Barcelona ultima un San Juan sin hogueras y con las playas cerradas

Los petardos pasan el corte y las casetas habituales podrán instalarse en la calle

La celebración de la verbena de San Juan de este año se convertirá en una muesca más para el coronavirus. La popular celebración pierde sus dos elementos más significativos en la capital catalana: sin hogueras y con las playas cerradas. Así lo acaba de anunciar el Ayuntamiento para adaptarse a las recomendaciones de las autoridades sanitarias a la nueva normalidad. Así las cosas, las playas se cerrarán a las 20 de la noche del día 23 de junio y no se reabrirán hasta las 10 de la mañana del día 24. El consistorio, en cambio, recomienda hacer celebraciones de pequeño formato en entornos familiares y cerca de casa para limitar al máximo la movilidad. El objetivo es “evitar todas las aglomeraciones”, ha explicado Janet Sanz, teniente de alcalde de Ecología, Urbanismo, Infraestructuras y Movilidad.

El Ayuntamiento también ha confirmado que no se autorizarán las hogueras y que sólo se permitirán pequeñas fogatas y con un aforo limitado. Los petardos, sin embargo, han pasado el corte y las casetas habituales podrán ubicarse en el espacio público cumpliendo, eso sí, con las medidas de seguridad y salud.

Sanz ha dicho que la propuesta el Ayuntamiento pasa por celebraciones en “pequeño formato, preferiblemente en entornos familiares y próximos al domicilio y al barrio” para evitar celebraciones masivas y una gran movilidad. El teniente de alcalde de Seguridad y Prevención, Albert Batlle, a su vez, ha recordado que las pequeñas fogatas permitidas también necesitan permiso municipal y ha añadido que las 117 casetas de petardos autorizadas se podrán instalar en el espacio público siempre que cumplan las condiciones de seguridad y sanitarias.

En relación al transporte público, el concejal ha dicho que Barcelona tendrá servicio nocturno si la ciudad se encuentra en la "fase 3 de la desescalada o en la fase de nueva normalidad", aunque ha pedido a la ciudadanía que lo evite y celebre la fiesta cerca de casa.

Con motivo de la verbena, el Servicio de Prevención, Extinción de Incendios y Salvamento (SPEIS) pondrá en marcha un dispositivo para atender a las necesidades ciudadanas, y se presentará una “mayor atención” a la zona forestal.
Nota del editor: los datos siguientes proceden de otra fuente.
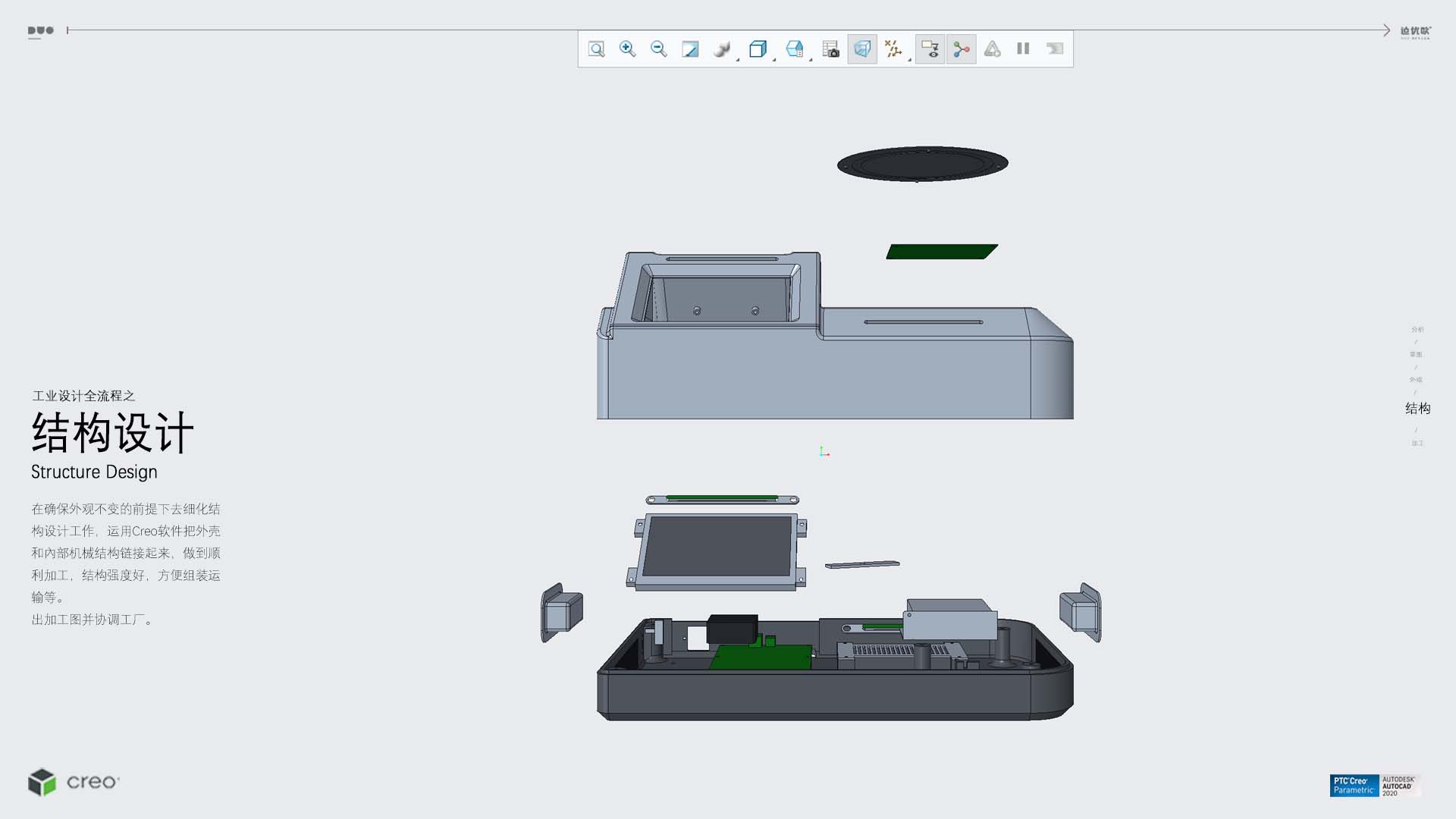
Task: Go to the 分析 section in side navigation
Action: (x=1417, y=329)
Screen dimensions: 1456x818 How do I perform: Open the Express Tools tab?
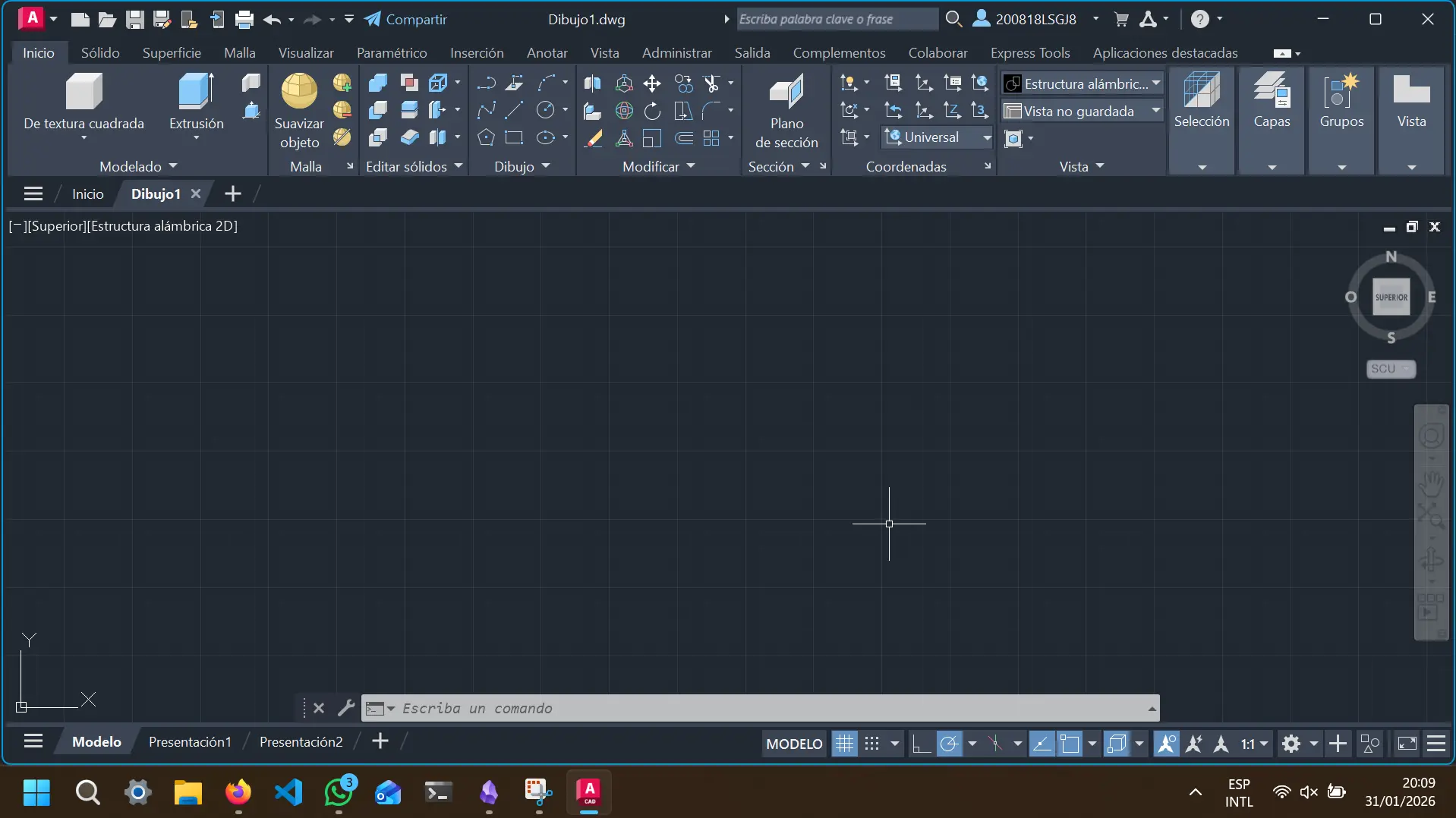1029,52
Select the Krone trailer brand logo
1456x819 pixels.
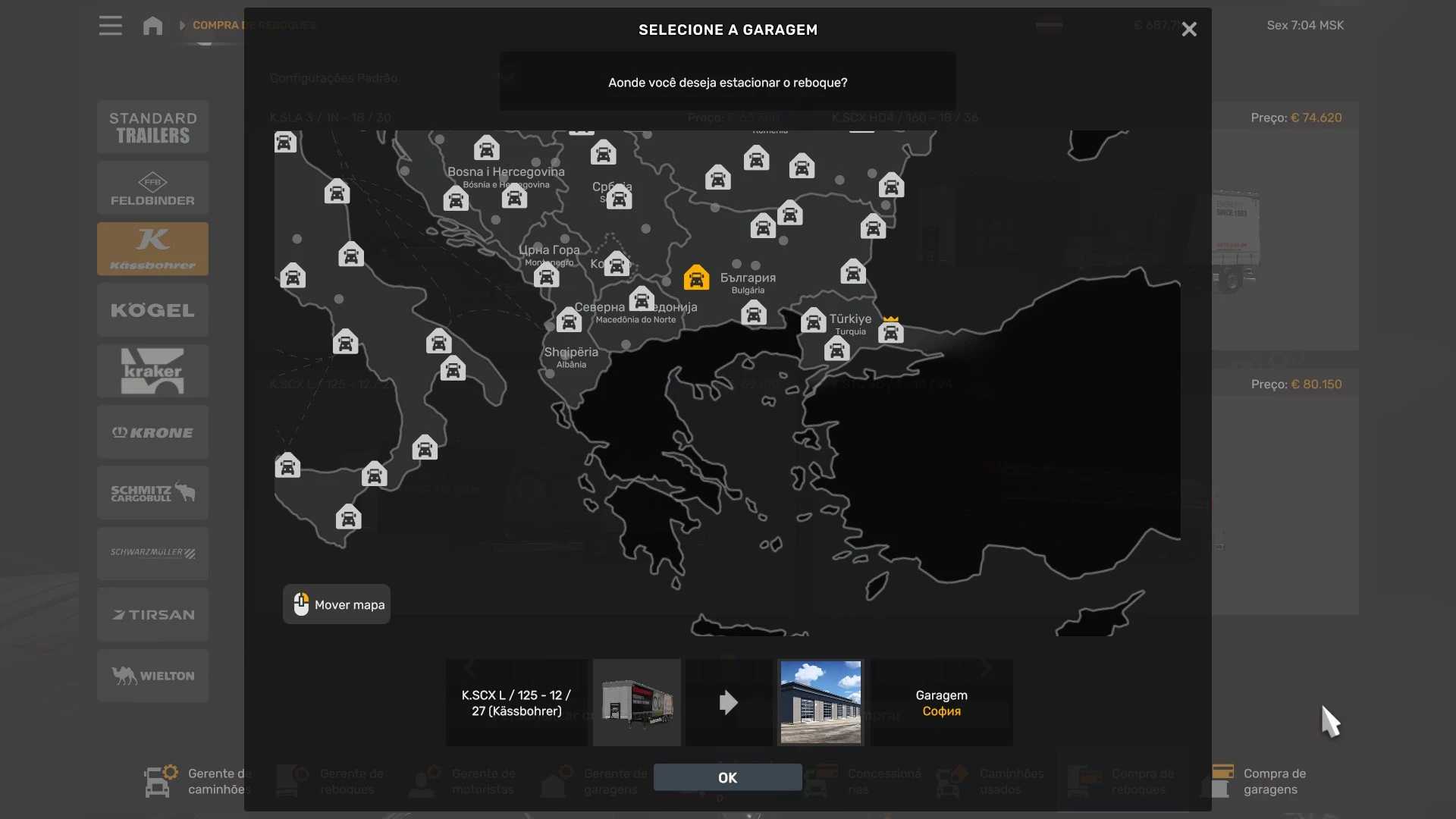tap(152, 432)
La Guardia Urbana trabajará para minimizar las molestias y cualquier peligro para las personas y los bienes públicos y privados, y vigilará las zonas en las que se puedan producir aglomeraciones. También se realizarán controles preventivos de alcoholemia y drogas en toda la ciudad, y los agentes podrán realizar restricciones a la movilidad en algunas zonas para evitar la concentración de personas.

Borrell ha recordado que, a pesar de los buenos indicadores, el virus sigue presente: “Hay pocas personas enfermas, pero aún las hay. Debemos seguir vigilando con la enfermedad”, ha dicho.